UPDATED: MIRACLE AT SILVER SANDS ... Drowning boy snatched from death's door

August 10, 2017
Leon Jackson/ Freelance photographer Donnaree Carr of Duncans, Trelawny, is glad to have her son, 12-year-old Raheem Newman, back home after his near-death experience on Monday.
Contributed Chaplin Smith
Contributed Chaplin Smith in action as he pulled Raheem Newman from the water.

“Nothing short of a miracle” is how the parents of 12-year-old Raheem Newman describe their son's survival after he was swept away by a massive wave at the Silver Sands public beach in Trelawny and was thought to have drowned.

The parents, Tristan Newman and Donnaree Carr, of Duncans in the parish, are still heaping praises on bystanders, in particular Chaplin Smith, who jumped into the turbulent waters to rescue their boy.

“When the doctor them look at the x-ray, them say it’s the x-ray of a dead man them looking at because of the amount of water inna him lungs. It’s really a miracle that him alive,” Carr told THE STAR.

Raheem, a seventh grader at the Muschett High School, was discharged yesterday and is in good health. However, the memory of the frightful ordeal is still etched in the minds of his parents.

Carr told THE STAR that her family decided to visit the beach because it had been years since their last trip. She, along with Raheem and others were playing in the shallow waters near the shore when a massive wave tossed them further into the sea.

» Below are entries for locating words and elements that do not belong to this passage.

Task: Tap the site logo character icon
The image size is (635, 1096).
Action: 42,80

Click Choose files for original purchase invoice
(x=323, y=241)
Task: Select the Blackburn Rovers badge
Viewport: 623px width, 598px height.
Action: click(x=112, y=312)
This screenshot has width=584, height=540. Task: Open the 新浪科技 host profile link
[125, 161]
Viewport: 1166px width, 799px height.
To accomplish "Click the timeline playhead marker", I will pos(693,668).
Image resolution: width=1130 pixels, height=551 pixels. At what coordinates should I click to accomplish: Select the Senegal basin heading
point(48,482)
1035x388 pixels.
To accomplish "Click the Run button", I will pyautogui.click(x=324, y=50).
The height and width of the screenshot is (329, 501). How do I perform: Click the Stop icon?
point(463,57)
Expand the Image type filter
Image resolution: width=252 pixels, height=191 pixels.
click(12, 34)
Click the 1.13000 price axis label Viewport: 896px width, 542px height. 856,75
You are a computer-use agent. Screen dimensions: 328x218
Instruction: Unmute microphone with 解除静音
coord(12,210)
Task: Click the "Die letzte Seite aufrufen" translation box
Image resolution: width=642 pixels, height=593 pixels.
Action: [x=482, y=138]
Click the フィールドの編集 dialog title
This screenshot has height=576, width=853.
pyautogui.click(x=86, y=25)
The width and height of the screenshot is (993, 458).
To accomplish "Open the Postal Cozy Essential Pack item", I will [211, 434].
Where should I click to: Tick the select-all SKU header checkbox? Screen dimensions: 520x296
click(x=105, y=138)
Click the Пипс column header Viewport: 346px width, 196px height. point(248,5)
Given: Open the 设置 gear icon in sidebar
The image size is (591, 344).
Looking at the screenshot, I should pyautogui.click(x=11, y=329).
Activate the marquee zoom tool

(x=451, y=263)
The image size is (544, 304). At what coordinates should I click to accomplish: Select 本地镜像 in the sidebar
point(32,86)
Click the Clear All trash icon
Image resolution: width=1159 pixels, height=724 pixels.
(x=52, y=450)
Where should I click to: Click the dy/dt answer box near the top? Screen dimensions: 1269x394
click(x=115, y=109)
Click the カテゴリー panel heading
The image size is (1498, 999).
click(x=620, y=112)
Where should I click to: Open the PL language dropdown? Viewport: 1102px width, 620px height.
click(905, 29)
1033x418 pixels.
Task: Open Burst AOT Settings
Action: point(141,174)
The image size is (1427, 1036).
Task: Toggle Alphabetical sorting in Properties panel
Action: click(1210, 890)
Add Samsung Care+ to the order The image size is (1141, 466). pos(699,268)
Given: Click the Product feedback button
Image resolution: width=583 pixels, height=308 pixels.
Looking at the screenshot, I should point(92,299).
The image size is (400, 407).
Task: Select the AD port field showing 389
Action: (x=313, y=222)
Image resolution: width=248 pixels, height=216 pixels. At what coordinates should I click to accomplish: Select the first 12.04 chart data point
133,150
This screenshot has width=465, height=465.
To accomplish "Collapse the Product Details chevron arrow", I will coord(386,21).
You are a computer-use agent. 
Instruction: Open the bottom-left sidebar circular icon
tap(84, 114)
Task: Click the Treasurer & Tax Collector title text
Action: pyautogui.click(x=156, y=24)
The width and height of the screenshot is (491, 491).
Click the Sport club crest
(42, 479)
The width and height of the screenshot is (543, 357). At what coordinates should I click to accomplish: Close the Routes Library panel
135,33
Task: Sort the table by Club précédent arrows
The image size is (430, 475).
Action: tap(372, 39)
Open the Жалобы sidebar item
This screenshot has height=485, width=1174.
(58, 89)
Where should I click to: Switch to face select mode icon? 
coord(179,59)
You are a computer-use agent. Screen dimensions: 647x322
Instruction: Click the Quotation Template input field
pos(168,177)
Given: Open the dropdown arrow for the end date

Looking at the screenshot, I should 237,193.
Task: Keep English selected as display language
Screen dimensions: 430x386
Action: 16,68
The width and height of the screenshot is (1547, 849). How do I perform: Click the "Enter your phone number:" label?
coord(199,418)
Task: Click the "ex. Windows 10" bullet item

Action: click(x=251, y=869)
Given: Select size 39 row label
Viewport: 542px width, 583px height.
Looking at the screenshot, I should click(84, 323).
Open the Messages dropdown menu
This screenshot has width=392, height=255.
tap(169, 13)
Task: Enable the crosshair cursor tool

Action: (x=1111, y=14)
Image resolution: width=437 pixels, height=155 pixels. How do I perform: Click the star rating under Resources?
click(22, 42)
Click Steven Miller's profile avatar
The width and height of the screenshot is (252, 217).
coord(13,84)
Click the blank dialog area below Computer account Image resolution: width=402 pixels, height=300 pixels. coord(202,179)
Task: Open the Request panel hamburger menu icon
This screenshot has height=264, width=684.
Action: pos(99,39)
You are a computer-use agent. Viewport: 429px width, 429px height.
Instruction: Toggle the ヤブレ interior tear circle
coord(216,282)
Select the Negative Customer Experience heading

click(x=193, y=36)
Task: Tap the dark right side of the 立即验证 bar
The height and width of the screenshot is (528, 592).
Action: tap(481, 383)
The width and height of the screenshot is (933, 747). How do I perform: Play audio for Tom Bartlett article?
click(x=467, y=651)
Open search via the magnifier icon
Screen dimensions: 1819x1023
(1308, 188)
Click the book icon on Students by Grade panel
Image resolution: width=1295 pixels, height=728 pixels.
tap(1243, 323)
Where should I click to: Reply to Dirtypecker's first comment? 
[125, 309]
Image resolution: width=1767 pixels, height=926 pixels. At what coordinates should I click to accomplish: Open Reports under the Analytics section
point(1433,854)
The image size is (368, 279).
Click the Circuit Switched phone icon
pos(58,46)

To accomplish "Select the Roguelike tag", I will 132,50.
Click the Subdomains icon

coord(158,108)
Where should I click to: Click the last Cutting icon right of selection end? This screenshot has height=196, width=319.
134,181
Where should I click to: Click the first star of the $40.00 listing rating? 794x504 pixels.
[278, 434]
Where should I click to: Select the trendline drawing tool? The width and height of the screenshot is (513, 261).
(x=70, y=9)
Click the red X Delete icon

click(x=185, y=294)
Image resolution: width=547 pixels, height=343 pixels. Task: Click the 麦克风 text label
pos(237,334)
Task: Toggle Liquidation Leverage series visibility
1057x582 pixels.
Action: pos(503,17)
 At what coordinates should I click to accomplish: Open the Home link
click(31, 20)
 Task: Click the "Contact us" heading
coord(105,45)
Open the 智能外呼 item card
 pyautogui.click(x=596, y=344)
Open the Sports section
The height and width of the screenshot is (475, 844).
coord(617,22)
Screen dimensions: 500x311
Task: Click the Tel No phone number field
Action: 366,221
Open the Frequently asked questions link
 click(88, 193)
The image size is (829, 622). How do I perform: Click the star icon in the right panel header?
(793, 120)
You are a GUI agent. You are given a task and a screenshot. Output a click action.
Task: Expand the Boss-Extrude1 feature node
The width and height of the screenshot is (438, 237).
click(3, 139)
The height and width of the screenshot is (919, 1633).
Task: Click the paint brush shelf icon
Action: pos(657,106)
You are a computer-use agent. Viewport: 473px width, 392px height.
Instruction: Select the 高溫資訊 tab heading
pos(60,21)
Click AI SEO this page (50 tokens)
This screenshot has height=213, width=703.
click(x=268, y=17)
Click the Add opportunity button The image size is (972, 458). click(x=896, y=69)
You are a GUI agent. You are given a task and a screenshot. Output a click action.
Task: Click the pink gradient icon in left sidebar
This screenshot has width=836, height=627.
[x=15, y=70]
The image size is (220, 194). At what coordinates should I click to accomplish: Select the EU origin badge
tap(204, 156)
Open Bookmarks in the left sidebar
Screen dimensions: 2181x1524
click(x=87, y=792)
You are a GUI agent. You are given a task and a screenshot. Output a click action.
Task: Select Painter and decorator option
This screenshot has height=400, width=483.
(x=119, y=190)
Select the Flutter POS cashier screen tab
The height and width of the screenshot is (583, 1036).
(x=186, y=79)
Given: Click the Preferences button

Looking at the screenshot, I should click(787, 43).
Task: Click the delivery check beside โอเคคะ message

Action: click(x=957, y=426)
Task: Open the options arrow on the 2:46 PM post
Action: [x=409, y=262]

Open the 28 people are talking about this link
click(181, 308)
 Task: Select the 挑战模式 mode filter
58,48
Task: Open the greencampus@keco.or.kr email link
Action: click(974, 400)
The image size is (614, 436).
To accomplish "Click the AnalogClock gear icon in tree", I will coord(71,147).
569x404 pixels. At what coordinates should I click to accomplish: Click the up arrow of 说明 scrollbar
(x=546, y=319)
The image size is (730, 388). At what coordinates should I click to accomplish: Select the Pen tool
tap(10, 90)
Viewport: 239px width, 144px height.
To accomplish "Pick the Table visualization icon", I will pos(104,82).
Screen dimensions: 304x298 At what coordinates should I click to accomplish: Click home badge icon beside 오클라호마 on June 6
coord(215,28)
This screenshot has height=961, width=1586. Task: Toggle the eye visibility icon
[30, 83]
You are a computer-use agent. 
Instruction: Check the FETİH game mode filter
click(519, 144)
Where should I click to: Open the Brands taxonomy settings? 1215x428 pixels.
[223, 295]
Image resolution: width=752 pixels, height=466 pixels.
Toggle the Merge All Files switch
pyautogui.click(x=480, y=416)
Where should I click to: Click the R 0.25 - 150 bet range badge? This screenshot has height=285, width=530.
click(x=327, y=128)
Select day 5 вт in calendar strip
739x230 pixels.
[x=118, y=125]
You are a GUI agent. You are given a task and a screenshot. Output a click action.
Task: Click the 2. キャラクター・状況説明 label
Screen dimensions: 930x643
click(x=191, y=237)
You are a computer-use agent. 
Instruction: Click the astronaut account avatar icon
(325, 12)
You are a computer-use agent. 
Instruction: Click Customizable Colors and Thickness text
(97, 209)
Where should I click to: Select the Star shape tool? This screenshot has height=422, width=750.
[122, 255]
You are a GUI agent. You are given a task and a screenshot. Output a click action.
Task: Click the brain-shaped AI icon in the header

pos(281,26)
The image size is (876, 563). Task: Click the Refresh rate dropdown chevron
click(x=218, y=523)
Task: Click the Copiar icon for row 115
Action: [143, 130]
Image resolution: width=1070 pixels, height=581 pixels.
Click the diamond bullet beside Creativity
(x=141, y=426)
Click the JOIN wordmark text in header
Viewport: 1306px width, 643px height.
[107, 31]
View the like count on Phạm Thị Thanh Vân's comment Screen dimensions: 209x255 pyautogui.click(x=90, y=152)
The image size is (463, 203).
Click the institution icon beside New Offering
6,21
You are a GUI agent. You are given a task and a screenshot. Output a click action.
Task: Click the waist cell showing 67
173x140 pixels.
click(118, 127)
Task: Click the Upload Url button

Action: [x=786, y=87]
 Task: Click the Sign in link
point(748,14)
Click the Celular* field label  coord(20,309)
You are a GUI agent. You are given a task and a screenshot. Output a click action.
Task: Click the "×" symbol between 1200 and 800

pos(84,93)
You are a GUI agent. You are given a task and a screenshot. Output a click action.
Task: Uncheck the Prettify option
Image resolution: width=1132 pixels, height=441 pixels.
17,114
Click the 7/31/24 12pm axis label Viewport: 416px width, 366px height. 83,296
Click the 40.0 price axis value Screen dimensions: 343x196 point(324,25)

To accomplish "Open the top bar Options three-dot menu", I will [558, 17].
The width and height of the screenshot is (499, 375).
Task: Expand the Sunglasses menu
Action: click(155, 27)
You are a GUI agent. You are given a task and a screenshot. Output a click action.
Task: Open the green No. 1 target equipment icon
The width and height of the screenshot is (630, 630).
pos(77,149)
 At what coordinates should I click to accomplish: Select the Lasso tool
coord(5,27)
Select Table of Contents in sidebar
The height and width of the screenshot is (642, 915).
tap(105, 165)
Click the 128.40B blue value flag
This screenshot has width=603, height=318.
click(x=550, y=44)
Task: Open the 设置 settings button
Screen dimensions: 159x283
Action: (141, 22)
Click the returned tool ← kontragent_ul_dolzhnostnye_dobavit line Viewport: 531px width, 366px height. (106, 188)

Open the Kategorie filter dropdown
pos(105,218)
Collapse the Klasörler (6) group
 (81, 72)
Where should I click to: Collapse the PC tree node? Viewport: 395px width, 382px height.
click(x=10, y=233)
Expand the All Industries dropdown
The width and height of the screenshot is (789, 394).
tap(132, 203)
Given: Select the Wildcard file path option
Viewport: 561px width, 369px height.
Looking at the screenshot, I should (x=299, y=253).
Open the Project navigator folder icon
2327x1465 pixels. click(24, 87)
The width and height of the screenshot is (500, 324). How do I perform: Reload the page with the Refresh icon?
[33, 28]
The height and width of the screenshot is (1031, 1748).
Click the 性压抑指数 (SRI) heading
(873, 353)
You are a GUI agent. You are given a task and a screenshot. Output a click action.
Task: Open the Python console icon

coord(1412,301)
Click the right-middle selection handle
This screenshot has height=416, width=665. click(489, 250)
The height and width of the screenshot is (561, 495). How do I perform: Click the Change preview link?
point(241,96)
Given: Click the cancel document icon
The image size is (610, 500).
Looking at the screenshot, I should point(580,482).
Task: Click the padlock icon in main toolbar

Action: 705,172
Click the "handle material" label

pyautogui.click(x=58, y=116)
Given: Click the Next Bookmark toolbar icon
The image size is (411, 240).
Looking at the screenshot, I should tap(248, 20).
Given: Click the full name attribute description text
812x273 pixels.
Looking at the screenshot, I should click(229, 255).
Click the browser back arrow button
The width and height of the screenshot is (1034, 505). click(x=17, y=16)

“Him call out to me and I was trying to grab after him but the water keep bringing him out more. Oh Jesus! Me did feel helpless because me can’t swim so me run out a the water and call fi help,” Carr recounted.

Chaplin Smith, a Trelawny carpenter who was on the beach with his family, saw Carr running and shouting that her son was drowning.

He told THE STAR that he sprang into action, despite his sister’s warning that he should not go as he cannot swim.

“Me say, ‘sister, swim or not, me a go fi him'!” Smith recounted. “A Rasta man reach before me and it’s like the Rasta man think the boy dead and start cry and leave him. The water reach up to me neck but me go fi him and start bring him in. Me start pump him, and a white man start give him the blow of the mouth.”

He shared that other bystanders started panicking, thinking the child had died because he was foaming at the mouth and his eyes had rolled over, but he did not give up. He kept pumping and praying.

Smith said his sister called their bother, who is a doctor overseas, and he gave instructions to turn the child’s head to the side and disperse the panicking crowd from around him.

Soon after, the boy was whisked off to the Falmouth hospital where he underwent emergency treatment. He spent two nights there.

Raheem's parents said they regard Smith and others who aided in their son’s rescue as superheroes, and they are eternally grateful for their selfless act. 

Note: This article was updated to make it clear that the incident happened at the Silver Sands public beach.